# Lavadora Samsung WRA80R3 al pulsar 'ON' alarma pegada



## Mimoso (Ago 13, 2016)

Buenas tardes amigos del foro.

Me trajo un cliente una tarjeta del modelo en asunto, que no prendía: 

Despues de revisar voltajes todos estan bien al parecer. 

Condensador mide 18 V 
regulador 7805 mide sus 5 voltios de salida. 
Medi la mayoía de las resistencia SMD y discretas, condensadores y diodos al parecer todo están bien. 
Probé Relë y funciona, probé pulsadores y funcionan miden abiento y cuando se cierran miden 0 ohms. 

Corregí 3 pistas que estaban abiertas con cables. 

1. Al energizarla nuevamente, y darle al botón de Power se queda pegada la alarma y no prenden ninguno de los leds. 
2. La alarma se quita si le doy al botón de inicio/pausa (pero no prenden los leds) 
3. Estando así pulsas los otros botones y hace como que estuviera seleccionando pero no encienden los leds ni persiste la alarma. 
4. Pulsas nuevamente el botón de inicio pausa y vuelve la alarma (no encienden leds). 
5. Para quitar totalmente la alarma debo quitar el enchufe del tomacorrientes. 
6. Energizé, pulsé power se activó alama, luego pulsé inicio/pausa se quito alarma (lo deje de 30 seg. a 1 min) y se activó alarma nuevamente. 

Quite el pulsador de power, energizé y uni momentáneamente los terminales donde va el pulsador y persiste la misma falla. 

Anexo fotos de la tarjeta.

+++

• [Tus tareas]:
1) Reproduce el fragmento del hilo sobre la lavadora Samsung que comienza con "Me trajo un" y continúa hasta "persiste la alarma.", cambiando "alarma" por "señal sonora".
2) Según el hilo sobre la lavadora Samsung, ¿cuántos voltios de salida mide el regulador 7805?
Las filas son material independiente del hilo.

Un bloque de datos:
+++

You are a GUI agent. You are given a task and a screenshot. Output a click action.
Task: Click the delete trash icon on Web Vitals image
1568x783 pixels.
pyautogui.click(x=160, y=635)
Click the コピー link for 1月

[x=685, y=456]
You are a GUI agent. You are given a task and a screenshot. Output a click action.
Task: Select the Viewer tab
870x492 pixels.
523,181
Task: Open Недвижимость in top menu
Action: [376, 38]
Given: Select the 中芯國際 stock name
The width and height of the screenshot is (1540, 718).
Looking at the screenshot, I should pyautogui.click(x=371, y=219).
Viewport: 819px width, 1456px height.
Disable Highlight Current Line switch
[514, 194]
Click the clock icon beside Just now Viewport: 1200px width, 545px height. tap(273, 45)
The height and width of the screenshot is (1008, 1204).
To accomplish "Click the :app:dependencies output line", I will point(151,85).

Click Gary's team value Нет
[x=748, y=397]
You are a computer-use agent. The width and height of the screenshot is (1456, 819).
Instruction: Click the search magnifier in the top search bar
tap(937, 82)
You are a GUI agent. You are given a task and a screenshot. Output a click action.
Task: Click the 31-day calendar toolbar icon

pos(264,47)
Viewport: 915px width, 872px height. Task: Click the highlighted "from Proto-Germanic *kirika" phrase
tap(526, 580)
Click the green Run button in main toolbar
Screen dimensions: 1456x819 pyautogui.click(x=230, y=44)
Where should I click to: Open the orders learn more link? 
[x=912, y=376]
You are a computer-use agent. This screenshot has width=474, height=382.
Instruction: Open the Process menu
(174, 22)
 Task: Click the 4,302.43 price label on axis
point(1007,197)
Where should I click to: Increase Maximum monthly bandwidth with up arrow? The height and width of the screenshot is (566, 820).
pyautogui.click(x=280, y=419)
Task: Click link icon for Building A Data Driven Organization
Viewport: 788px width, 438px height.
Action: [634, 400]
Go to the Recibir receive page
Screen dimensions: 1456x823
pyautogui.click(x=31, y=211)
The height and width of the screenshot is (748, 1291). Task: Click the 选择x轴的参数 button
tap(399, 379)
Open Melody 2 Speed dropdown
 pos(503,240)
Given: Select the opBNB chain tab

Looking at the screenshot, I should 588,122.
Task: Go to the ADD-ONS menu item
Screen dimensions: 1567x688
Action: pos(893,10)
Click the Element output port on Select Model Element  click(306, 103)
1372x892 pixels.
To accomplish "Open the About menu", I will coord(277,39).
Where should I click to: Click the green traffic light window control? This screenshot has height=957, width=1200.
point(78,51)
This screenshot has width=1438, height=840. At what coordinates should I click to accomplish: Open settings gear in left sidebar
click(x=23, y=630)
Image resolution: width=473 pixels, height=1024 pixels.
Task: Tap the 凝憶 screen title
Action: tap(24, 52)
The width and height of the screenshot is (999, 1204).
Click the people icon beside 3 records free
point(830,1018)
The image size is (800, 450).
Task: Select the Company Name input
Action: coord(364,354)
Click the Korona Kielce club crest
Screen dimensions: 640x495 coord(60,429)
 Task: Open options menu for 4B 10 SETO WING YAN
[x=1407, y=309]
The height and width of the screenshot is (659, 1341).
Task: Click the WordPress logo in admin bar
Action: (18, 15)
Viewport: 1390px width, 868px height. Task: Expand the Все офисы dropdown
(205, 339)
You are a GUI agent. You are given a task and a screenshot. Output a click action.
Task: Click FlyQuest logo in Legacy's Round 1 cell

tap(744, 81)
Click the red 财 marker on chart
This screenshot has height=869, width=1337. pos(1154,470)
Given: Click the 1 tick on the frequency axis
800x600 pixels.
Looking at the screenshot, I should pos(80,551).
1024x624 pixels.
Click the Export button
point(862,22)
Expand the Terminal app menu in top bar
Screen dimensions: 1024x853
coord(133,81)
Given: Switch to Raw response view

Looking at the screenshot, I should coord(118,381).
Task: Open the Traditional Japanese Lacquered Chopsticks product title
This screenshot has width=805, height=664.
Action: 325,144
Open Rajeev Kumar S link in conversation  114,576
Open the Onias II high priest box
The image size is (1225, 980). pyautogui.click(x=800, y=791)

+++

• [Respuestas por tarea]:
1)
Me trajo un cliente una tarjeta del modelo en asunto, que no prendía: 

Despues de revisar voltajes todos estan bien al parecer. 

Condensador mide 18 V 
regulador 7805 mide sus 5 voltios de salida. 
Medi la mayoía de las resistencia SMD y discretas, condensadores y diodos al parecer todo están bien. 
Probé Relë y funciona, probé pulsadores y funcionan miden abiento y cuando se cierran miden 0 ohms. 

Corregí 3 pistas que estaban abiertas con cables. 

1. Al energizarla nuevamente, y darle al botón de Power se queda pegada la señal sonora y no prenden ninguno de los leds. 
2. La señal sonora se quita si le doy al botón de inicio/pausa (pero no prenden los leds) 
3. Estando así pulsas los otros botones y hace como que estuviera seleccionando pero no encienden los leds ni persiste la señal sonora.

2) 5 voltios.